> [Your assignment] Output every line of the entries from the line containing "Call Jenny Bhavsar using phone icon" through the last, exactly, with no other content.

> [Data for the task]
────────

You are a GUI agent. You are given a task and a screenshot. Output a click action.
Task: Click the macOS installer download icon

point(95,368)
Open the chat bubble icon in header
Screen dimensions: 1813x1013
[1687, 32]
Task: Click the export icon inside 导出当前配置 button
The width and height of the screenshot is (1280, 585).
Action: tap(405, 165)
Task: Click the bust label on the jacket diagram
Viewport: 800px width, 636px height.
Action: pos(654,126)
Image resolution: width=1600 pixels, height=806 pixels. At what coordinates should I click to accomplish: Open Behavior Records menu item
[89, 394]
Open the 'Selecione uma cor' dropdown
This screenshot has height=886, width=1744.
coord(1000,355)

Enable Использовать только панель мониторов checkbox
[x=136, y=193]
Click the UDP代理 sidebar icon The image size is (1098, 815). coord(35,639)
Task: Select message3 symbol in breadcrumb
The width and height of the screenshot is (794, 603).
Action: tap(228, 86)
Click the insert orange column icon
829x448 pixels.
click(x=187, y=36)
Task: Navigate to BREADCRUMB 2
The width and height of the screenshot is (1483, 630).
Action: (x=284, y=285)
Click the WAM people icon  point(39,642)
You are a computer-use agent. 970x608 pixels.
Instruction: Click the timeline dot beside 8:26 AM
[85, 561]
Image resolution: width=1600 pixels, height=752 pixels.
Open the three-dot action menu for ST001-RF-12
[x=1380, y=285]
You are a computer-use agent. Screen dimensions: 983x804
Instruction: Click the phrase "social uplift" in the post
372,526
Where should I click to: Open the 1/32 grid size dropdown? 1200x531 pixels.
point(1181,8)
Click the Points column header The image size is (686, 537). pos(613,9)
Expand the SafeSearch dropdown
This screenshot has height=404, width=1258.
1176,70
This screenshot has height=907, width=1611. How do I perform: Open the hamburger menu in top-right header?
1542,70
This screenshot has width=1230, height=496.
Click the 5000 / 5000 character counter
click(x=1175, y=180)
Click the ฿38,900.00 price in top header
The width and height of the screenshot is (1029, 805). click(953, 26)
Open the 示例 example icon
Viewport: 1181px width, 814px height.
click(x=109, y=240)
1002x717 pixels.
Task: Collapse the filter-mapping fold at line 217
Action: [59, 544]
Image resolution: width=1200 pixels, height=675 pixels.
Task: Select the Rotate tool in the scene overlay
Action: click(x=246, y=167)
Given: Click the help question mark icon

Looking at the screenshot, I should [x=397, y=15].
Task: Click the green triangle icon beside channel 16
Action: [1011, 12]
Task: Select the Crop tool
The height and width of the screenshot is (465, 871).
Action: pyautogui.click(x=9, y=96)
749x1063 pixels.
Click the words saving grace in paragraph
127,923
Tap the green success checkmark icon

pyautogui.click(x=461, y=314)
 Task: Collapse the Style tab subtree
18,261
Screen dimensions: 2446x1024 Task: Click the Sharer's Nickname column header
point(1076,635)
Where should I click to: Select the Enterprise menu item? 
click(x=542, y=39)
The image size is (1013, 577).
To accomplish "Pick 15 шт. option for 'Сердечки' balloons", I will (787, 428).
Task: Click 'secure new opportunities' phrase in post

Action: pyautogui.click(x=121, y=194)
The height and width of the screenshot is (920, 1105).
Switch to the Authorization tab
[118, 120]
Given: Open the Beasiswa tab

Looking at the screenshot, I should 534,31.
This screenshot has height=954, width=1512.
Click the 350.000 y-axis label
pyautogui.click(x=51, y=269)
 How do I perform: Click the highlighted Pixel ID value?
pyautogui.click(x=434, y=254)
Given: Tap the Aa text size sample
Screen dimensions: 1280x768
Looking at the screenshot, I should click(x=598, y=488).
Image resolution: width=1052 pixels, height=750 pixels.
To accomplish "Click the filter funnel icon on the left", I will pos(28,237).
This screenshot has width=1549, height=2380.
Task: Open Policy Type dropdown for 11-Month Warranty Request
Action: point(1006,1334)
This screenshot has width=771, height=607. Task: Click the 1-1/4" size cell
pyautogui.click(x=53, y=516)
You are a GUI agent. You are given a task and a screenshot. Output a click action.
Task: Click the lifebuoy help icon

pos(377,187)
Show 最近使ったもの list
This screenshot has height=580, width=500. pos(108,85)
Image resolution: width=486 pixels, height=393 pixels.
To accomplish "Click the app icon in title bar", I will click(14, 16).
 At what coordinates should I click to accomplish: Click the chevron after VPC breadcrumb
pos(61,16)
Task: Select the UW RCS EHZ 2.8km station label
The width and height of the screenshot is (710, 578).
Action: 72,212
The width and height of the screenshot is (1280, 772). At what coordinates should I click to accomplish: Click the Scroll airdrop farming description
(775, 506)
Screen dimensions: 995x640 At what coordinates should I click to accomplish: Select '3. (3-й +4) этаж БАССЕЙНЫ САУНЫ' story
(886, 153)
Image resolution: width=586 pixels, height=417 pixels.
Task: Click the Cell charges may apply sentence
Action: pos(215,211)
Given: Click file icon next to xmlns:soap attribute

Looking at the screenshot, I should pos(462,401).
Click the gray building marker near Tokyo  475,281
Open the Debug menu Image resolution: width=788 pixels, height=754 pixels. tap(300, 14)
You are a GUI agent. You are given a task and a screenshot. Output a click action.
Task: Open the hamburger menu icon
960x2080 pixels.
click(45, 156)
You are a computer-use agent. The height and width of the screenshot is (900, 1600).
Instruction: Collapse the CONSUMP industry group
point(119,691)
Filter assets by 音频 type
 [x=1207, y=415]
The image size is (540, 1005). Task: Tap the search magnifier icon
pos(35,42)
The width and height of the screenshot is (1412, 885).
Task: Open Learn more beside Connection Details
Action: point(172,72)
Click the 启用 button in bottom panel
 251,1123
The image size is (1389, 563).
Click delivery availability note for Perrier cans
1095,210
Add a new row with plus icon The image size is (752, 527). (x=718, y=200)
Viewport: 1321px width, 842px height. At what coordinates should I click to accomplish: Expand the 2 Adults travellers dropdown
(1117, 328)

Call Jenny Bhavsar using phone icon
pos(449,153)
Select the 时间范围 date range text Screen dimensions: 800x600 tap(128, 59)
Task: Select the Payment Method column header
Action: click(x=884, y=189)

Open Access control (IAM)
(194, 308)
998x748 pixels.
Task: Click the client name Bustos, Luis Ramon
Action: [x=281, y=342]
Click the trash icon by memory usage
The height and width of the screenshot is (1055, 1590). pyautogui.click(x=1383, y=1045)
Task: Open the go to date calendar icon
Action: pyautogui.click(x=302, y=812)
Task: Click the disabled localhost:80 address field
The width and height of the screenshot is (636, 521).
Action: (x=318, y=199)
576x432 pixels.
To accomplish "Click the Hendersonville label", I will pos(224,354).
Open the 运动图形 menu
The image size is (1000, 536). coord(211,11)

────────

> [Your response]
Call Jenny Bhavsar using phone icon
pos(449,153)
Select the 时间范围 date range text Screen dimensions: 800x600 tap(128, 59)
Task: Select the Payment Method column header
Action: click(x=884, y=189)

Open Access control (IAM)
(194, 308)
998x748 pixels.
Task: Click the client name Bustos, Luis Ramon
Action: [x=281, y=342]
Click the trash icon by memory usage
The height and width of the screenshot is (1055, 1590). pyautogui.click(x=1383, y=1045)
Task: Open the go to date calendar icon
Action: pyautogui.click(x=302, y=812)
Task: Click the disabled localhost:80 address field
The width and height of the screenshot is (636, 521).
Action: (x=318, y=199)
576x432 pixels.
To accomplish "Click the Hendersonville label", I will pos(224,354).
Open the 运动图形 menu
The image size is (1000, 536). coord(211,11)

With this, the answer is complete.